We began our panel Friday with a quotation from Clay Shirky's essay, "Thinking the Unthinkable," to give the NIMSP conferees some idea of what is going on in the world of serious journalism. The upshot: Institutions are crumbling faster than they can be replaced, and nobody can know for certain what ultimately will replace them.
From that premise, our panelists began hurling ideas for what the future might hold - online media brands that will replace the books, newspapers and magazines that depend on crumbling business models.

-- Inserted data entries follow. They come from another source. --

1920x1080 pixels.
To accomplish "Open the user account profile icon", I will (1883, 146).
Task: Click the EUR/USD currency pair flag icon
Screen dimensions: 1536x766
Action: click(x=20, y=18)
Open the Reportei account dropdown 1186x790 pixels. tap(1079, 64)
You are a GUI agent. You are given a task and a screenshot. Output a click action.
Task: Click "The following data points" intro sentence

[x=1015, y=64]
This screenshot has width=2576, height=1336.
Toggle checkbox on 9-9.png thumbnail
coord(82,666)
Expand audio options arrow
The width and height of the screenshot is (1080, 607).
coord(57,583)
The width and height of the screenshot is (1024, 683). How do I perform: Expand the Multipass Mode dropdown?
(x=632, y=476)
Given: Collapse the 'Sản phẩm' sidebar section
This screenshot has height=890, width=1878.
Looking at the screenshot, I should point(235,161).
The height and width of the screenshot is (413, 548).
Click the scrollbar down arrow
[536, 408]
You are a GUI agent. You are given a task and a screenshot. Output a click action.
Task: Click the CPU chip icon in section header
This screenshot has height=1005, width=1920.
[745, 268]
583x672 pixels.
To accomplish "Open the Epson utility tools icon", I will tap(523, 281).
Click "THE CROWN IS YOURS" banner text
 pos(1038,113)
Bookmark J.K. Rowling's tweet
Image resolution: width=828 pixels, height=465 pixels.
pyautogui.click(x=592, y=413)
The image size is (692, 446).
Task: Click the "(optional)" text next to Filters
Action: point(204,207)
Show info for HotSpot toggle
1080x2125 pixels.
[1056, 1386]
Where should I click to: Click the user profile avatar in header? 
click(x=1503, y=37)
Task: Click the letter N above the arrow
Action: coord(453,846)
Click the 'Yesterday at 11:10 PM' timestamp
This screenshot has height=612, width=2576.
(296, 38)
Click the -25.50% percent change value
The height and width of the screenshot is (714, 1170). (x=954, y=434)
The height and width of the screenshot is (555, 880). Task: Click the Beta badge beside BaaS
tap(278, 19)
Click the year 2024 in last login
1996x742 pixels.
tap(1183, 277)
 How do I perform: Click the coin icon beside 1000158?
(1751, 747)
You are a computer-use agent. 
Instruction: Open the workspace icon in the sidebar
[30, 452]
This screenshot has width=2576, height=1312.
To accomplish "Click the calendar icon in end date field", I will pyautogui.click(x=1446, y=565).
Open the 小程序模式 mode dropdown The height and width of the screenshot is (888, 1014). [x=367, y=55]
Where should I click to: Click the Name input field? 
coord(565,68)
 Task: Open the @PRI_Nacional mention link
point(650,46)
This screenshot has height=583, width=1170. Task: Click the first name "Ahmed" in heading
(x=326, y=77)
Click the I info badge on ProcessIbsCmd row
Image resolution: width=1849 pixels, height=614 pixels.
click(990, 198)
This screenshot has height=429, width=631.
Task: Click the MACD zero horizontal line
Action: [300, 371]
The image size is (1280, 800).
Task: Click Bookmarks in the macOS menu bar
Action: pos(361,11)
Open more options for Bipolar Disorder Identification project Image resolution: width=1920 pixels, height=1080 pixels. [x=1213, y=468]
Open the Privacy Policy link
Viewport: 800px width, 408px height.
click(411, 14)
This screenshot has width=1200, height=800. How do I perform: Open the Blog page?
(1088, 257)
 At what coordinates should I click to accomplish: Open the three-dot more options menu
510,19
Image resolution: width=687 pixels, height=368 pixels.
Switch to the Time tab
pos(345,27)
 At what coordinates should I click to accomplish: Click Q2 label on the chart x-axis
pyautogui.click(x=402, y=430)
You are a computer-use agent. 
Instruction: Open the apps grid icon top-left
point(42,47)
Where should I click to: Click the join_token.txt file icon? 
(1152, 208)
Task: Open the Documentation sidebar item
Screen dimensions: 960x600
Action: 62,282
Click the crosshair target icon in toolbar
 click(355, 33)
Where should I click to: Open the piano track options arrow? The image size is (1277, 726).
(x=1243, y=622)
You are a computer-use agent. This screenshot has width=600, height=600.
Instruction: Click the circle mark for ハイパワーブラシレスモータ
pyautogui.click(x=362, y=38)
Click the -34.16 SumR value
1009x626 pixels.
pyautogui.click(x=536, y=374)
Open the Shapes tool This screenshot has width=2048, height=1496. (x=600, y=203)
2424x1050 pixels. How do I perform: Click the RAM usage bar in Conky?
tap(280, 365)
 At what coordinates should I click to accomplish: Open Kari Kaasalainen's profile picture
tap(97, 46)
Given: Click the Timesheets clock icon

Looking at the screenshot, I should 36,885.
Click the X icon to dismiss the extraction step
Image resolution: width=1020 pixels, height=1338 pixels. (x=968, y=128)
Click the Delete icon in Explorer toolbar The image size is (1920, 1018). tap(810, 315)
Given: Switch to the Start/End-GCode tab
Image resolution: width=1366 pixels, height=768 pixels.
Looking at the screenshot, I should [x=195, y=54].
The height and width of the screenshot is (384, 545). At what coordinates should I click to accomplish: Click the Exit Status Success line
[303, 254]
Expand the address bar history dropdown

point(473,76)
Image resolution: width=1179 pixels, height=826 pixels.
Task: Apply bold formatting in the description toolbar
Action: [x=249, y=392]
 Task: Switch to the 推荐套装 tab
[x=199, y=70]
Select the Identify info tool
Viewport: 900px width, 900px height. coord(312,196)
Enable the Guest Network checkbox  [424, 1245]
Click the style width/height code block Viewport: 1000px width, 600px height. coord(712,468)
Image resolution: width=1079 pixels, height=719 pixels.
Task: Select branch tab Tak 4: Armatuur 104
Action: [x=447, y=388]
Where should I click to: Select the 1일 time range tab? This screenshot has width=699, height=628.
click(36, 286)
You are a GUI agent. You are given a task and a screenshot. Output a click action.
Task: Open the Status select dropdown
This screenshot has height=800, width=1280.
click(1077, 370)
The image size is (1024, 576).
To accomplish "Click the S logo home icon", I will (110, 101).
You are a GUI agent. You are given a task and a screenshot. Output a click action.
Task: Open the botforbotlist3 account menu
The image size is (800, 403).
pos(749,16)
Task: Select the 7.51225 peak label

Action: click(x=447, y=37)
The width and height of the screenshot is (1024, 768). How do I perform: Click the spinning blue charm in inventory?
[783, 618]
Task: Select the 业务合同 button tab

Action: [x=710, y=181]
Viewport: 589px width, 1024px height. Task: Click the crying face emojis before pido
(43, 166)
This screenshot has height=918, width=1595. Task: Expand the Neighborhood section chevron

A key to understanding how the next few years will unfold is a strategy John Thornton calls "fast to failure" - the idea that we need to test as many plausible ideas as possible to sort out those that actually will work. And as John notes, the best laboratory is the nonprofit sector, where innovators are freed from pressure to produce immediate profits. His answer is the Texas Tribune, an online investigative news source that he hopes to launch later this year and, he acknowledges, must navigate "a thousand ways to fail."
But as NIMSP board president Jeff Malachowsky said later, it's hard to get one's head around exactly what this means and why somebody would want to try. He and other conferees wondered why John didn't spend his time and money working with an established institution such as one or more of Texas' ailing newspapers. In the world of philanthropy, carfeul conservation of resources is part of the culture.
The answer, to paraphrase John loosely, is that established media simply don't get it - and they can't get it - because they are wed to a model that is failing. A "patch" is just that - it's not innovation.
Thinking the unthinkable, it turns out, is hard to do - even for highly imaginative people.